On our site you can download the book "The Man Who Mistook His Wife for a Hat, and Other Stories from Medical Practice" by Oliver Sachs for free and without registration in fb2, rtf, epub, pdf, txt format, read the book online or buy the book on the Internet store.

Science editor's preface

When I received an offer to edit the translation of the book by the famous neurologist, psychologist and writer Oliver Sachs, The Man Who Mistook His Wife for a Hat, I agreed without a moment's hesitation. This book, a gift from an American colleague, has been on the shelf of my closet for fifteen years next to the works of A. R. Luria. I have returned to it many times over the years. When teaching a course in neuropsychology, it is simply impossible not to quote Sachs. But "The Man Who Mistook His Wife for a Hat" is much more than a special monograph or manual for a teacher and doctor.

Oliver Sachs is one of the most famous names in his field in the West. And his popularity goes far beyond the narrow professional environment.

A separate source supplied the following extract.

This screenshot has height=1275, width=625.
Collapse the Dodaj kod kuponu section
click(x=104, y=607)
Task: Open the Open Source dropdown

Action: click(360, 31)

He was born and educated in London and continued in the USA. Since 1970, his books - "Migraine", "Awakenings", "A Leg to Stand" - have been gaining readers. The book that the reader picks up is the fourth in a row and one of the most significant works of Sachs. It cannot be said that Saks is not known at all in Russia. Several of his essays entitled "Case Studies" were published in the journal "Foreign Literature". Russian authors refer to his works - both neuropsychologists and writers (for example, Tatyana Tolstaya). But the real acquaintance with the work of Oliver Sachs is yet to come for the Russian reader.

How to define the genre of this wonderful book - popular, scientific? Or is there something else here? On the one hand, the book is devoted to the problems of neurology and neuropsychology. The topic assumes a rather narrow circle of readers. This is not to say that Oliver Sachs resorts to simplifications to attract the attention of the uninitiated. On the contrary, his approach is more complex than the schematized presentation of the material in a textbook and monograph. What matters is not what Oliver Sacks writes about, but how he writes. The language of the book is lively, captivating, with a penchant for word games and literary associations. Neither medical slang interferes with perception (well, who else can call a patient with Gilles de la Tourette's syndrome "tourette"?), nor an abundance of special terms, nor an enumeration of chemicals, the existence of which most simply do not know.

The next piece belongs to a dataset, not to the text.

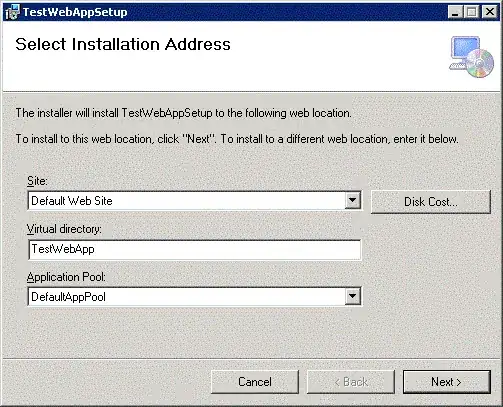Close the TestWebAppSetup installer window
Screen dimensions: 503x407
(490, 12)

Is it possible to imagine a "neurological play" or a film based on a special monograph? Probably, in this case, the monograph should carry something special - drama, internal dynamics, intensity of passions. And her hero should be a man, not his illness. This is precisely the most important feature of Sax's work. And it is not surprising that his book "Awakenings" became the basis for the play by Harold Pinter, and was later filmed. It is absolutely difficult to imagine a chapter from a monograph or a popular science book on the opera stage. But this is exactly what happened with this book. The opera was written by Michael Nyman, a popular contemporary composer, the author of music for most of Peter Greenaway's films. I think the plot attracted the composer not so much because the main character is a famous musician. The music is present in the book itself - the rhythm and, if you like, the melody. The reader will catch it in the same way that the hero, listening to the noise in the street, catches in it a certain symphony. Music makes up the inner world of a person who is deeply inferior in other respects, filling not only his memory, but also his soul. The music transforms the clumsy, dysplastic Rebecca, in the dance her movements acquire grace. Music remains the only force that organizes the life of Professor P., who "has its own melody for every action."

It seems that every reader can find something different in the book. Someone will be interested in the "Kunstkamera" - amazing neuropsychological stories. For another reader, the book of Oliver Sachs is a small tragedy, where in the foreground is not illness, ugliness, but the experience, fate, the tension of a person's struggle with the disease.